= Peter Frankl =

Hungarian-born British pianist

Peter Frankl (born 2 October 1935) is a Hungarian-born British pianist. He mainly performs music from the Classical period (particularly Mozart), the Romantic period and the early Modern period. His recordings include the complete solo piano music of both Debussy and Schumann.

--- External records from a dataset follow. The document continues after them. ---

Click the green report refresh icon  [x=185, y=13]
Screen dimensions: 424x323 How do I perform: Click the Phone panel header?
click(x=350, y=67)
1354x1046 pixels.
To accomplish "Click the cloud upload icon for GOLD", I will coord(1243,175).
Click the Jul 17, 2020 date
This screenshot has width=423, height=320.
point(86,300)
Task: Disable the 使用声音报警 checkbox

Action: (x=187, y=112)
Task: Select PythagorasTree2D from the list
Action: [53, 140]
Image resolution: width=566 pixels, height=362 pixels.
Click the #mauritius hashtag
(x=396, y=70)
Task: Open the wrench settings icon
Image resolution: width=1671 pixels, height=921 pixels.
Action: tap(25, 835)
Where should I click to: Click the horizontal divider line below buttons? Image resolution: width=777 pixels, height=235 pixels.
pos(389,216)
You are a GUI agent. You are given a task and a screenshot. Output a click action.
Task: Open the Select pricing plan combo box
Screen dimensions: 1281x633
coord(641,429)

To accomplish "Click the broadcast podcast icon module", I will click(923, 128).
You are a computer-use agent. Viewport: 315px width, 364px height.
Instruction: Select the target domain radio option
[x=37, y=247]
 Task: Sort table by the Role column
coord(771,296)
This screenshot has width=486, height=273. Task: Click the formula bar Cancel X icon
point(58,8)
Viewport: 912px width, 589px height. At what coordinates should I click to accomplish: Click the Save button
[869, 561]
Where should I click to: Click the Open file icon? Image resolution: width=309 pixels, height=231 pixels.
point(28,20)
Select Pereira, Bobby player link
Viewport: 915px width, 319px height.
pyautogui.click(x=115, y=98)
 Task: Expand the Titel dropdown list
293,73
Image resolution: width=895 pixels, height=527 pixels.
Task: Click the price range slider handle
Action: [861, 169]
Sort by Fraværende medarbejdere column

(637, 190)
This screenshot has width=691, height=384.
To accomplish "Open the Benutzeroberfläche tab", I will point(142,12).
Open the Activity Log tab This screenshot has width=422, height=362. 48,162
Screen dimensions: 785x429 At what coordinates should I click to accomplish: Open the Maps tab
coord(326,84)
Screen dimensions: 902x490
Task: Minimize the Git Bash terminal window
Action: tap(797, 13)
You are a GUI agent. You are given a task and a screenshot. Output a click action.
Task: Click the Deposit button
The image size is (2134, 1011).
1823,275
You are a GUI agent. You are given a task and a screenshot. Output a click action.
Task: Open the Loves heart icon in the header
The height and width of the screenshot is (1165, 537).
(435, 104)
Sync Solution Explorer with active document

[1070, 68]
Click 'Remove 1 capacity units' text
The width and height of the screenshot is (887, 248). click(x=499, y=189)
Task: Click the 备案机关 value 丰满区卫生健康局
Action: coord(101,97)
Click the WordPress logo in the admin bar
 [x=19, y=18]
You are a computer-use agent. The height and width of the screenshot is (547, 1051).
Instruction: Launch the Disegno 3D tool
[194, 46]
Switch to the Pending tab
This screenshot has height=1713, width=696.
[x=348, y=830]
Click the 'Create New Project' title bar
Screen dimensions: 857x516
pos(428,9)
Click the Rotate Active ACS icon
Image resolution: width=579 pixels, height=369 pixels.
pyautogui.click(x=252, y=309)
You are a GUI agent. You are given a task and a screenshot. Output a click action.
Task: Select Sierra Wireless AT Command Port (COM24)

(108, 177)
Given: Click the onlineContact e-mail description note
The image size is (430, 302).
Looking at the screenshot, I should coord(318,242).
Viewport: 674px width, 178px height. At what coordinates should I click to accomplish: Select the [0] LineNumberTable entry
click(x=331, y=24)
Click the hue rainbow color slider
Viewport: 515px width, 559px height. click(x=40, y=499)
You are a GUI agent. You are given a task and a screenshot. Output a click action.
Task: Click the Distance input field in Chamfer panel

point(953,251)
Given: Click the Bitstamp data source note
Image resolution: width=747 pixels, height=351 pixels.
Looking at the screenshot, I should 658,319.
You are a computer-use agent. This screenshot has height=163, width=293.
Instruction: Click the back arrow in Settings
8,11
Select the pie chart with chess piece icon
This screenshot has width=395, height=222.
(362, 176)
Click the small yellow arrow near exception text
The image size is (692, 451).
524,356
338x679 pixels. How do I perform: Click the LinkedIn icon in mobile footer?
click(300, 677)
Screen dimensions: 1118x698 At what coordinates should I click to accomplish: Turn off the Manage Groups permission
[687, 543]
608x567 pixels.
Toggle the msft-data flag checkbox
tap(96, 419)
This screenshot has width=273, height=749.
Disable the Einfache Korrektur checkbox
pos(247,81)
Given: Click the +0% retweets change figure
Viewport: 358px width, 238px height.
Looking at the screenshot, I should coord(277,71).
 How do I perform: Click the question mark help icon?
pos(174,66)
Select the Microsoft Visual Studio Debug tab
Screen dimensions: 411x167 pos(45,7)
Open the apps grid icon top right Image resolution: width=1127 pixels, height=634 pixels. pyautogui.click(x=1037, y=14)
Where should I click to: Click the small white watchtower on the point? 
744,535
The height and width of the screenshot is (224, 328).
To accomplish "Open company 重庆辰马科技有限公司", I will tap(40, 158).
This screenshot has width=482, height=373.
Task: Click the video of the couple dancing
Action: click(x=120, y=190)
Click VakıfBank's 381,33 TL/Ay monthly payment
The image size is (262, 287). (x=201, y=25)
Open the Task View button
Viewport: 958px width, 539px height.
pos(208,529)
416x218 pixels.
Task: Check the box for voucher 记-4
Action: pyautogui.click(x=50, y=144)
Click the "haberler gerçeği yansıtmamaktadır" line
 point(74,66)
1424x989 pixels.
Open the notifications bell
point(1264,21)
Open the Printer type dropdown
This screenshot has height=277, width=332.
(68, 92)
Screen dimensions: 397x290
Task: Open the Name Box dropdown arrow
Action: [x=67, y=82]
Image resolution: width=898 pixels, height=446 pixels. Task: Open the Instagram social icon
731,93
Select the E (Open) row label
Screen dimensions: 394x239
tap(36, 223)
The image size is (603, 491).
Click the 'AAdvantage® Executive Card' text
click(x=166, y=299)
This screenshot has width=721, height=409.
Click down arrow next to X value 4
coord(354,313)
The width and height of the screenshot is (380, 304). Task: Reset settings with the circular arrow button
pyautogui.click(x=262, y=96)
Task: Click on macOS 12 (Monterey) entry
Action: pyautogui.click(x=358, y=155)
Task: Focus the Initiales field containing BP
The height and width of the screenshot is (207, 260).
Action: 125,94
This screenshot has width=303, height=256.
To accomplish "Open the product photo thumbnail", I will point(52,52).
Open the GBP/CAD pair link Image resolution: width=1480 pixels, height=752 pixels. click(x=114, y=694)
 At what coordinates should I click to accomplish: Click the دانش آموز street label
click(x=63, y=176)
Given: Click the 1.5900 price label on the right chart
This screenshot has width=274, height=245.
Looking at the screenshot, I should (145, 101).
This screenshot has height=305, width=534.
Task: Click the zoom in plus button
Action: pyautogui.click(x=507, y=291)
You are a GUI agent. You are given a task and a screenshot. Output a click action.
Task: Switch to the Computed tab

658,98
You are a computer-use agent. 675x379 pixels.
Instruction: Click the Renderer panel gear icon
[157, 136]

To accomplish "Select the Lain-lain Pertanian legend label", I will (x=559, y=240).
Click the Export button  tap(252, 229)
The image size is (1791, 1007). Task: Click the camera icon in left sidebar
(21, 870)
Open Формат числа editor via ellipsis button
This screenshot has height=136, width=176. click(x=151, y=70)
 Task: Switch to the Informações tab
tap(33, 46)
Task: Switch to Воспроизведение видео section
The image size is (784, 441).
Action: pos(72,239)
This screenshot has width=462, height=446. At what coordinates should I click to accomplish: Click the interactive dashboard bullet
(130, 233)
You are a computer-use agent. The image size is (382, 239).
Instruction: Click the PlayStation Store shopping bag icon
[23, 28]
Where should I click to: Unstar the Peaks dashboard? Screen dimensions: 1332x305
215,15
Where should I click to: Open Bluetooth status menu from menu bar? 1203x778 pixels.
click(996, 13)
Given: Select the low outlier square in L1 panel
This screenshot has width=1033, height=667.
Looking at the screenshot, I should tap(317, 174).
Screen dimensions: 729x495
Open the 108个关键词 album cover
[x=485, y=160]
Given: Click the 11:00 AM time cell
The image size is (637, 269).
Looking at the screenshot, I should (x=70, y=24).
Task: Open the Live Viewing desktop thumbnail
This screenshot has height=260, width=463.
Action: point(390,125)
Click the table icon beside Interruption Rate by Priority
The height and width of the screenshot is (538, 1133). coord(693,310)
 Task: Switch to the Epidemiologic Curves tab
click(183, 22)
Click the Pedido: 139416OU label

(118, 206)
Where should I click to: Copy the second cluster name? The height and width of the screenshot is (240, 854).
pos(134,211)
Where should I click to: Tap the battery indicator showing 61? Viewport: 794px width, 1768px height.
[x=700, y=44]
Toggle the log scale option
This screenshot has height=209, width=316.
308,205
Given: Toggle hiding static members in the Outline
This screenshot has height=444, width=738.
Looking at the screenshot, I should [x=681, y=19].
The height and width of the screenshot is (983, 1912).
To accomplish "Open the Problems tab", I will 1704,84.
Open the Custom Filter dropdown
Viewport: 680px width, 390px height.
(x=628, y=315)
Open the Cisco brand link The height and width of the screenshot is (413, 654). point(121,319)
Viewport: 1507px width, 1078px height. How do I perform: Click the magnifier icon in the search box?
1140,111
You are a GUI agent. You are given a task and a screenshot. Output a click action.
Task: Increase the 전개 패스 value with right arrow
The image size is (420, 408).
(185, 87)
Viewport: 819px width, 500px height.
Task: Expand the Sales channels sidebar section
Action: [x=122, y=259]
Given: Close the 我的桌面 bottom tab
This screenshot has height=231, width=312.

After studying at the Franz Liszt Academy of Music in Budapest, Frankl won several piano competitions in the late 1950s, including an honorable mention at the V International Chopin Piano Competition. He made his London concert debut in 1962 and first performed in New York in 1967 when he appeared with the Cleveland Orchestra under George Szell. He also studied with Maria Curcio, the last and favourite pupil of Artur Schnabel. Since then he has appeared as soloist with many other orchestras and conductors. He has been a guest at many international festivals, for example performing the Britten piano concerto with the composer conducting at the Edinburgh International Festival.

Frankl's repertoire also includes chamber music. Eleanor Warren of the BBC formed a long-term collaboration between Frankl and his compatriot violinist György Pauk and the American cellist Ralph Kirshbaum. The BBC later commissioned Fourteen Little Pictures by James MacMillan to mark the 25th anniversary of their trio in 1997.

Frankl is Professor of Piano at the Yale School of Music in New Haven, Connecticut. He is also Online Master Teacher at iClassical Academy with whom he has recorded several online Masterclasses.